Monday, December 4, 2017

DENTAL SERVICE ORGANIZATIONS—HOW SIGNIFICANT?

Dental Service Organizations, also known as Dental Support Organizations (DSO), promote themselves as providing necessary non-clinical support services for member practices. These support services include billing, IT, marketing, human resources (hiring, firing, payroll, staff management), accounting, supply selection and purchase, equipment leasing or purchase, etc. DSOs are buying practices or, in some cases, contracting with dental practices to form large conglomerates operating as single corporate entities that employ dentists much like any other for-profit business employs its workers.

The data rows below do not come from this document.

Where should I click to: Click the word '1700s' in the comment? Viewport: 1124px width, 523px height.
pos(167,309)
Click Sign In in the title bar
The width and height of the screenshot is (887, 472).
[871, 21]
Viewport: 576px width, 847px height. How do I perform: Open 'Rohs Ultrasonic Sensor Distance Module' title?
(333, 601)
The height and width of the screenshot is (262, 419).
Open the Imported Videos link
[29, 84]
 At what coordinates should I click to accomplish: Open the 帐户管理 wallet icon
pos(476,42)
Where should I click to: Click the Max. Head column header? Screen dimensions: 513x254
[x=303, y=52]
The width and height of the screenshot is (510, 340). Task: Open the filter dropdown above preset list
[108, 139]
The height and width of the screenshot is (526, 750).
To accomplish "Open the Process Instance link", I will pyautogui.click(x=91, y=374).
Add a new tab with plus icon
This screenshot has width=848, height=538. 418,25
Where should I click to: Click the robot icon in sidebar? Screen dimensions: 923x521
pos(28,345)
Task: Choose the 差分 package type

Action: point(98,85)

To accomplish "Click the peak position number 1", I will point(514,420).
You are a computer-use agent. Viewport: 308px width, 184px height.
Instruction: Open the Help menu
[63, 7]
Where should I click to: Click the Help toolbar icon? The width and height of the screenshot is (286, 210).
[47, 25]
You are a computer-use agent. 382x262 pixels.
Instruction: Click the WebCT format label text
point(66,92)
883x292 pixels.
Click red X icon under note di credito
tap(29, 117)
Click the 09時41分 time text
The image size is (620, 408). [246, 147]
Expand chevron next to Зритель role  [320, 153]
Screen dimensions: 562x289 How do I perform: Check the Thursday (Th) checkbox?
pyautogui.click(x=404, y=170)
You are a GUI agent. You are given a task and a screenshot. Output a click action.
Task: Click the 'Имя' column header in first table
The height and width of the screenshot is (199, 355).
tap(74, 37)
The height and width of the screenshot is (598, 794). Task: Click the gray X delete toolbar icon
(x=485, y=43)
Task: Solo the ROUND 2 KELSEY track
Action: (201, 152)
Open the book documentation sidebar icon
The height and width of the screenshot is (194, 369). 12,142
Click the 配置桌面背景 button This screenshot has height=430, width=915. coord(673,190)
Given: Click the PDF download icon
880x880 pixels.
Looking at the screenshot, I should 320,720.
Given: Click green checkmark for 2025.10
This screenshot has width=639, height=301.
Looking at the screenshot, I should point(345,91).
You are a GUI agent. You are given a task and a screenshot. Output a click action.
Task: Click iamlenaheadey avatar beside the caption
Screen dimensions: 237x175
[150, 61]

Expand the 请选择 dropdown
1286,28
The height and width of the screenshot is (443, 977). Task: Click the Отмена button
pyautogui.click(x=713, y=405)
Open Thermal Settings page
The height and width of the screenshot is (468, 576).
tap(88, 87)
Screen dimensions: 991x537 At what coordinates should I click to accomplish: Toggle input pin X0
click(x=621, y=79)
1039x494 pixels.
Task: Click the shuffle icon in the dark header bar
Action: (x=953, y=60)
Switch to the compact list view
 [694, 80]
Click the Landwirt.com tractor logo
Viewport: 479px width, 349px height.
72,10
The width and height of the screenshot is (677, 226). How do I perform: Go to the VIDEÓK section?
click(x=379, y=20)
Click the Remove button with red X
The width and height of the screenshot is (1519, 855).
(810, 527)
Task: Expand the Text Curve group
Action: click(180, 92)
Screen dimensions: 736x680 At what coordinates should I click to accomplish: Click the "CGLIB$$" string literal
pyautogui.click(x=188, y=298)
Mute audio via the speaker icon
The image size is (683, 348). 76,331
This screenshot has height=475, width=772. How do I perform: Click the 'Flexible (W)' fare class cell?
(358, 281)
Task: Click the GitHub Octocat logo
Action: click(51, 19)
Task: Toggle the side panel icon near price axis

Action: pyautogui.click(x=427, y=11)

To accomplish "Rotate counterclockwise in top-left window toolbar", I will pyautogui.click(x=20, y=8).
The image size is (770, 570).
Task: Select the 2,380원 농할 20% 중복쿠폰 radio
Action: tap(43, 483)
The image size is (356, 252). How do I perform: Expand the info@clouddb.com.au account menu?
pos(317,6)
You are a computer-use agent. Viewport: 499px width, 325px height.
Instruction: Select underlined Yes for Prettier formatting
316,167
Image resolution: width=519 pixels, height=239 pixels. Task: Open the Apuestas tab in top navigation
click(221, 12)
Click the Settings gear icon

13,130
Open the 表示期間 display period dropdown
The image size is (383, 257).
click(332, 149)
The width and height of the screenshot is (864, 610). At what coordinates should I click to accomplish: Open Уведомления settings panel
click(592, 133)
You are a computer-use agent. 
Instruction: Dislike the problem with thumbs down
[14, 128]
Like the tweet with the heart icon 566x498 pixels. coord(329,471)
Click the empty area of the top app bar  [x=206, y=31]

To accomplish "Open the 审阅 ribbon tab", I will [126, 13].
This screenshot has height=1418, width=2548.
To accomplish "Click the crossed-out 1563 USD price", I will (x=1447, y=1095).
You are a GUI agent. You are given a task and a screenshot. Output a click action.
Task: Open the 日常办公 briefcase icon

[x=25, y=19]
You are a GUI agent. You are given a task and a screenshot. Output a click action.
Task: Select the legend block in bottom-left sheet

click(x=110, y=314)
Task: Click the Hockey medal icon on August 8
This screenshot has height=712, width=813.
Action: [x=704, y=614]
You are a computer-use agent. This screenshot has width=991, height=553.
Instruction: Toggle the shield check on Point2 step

Typically, DSOs hire dentists to provide dental services only, removing from the practitioner the responsibility of management, profit sharing, and decision-making involved with ownership of a practice. DSOs are particularly attractive to young dentists, most of whom finish their training deeply in debt. They can go to work immediately in a DSO, earning decent wages, with no worry about the management of the office, an appealing option following years of training. Older dentists involved in DSOs are typically those who sell their practice to a DSO in preparation for retirement or because illness might force them out of practice. Their exit from the office can be expedited by selling to a DSO rather than searching for a single buyer.

As DSOs have proliferated, one major concern voiced by many practitioners has been that revenue-driven DSOs, as outright or even tangential owners/managers of a practice, can interfere with dentist-patient care and treatment decisions. Shareholder-owned corporate entities might tip the scale toward greater focus on return-on-investment (profit) and away from quality patient care as the first priority in the practice of dentistry.

Statistics from the American Dental Association’s Health Policy Institute show that affiliation with a DSO involves:
  • 16.3% of dentists ages 21 to 34 years
  • 9.8% of dentists ages 35 to 49 years
  • 3.4% of dentists ages 50 to 64 years
  • 2.5% of dentists age 65 years and older
DSOs are quite possibly here to stay and, at some point, you may consider joining one. Any dentist thinking about sale to or affiliation with a DSO should exercise due diligence to thoroughly understand all aspects of the DSO under consideration. If you sell:
Can you maintain all current staff?
Can you choose the supplies and medicaments you want to use?
Can you name your own vacation and other time-off schedule?
How will maintenance and upkeep of the office be decided and funded?
Will you share in profits? How and when?
And on and on—the list of questions is endless. Think of all the items you, Doctor, decide upon as owner/manager, and determine if all those details will be handled by the DSO in ways acceptable to you. Additionally, dentists working for or considering involvement with a DSO could urge their state dental society to promote statewide rules that assure patient protections, including the mandate that treatment decisions are made solely between a patient and his or her dentist.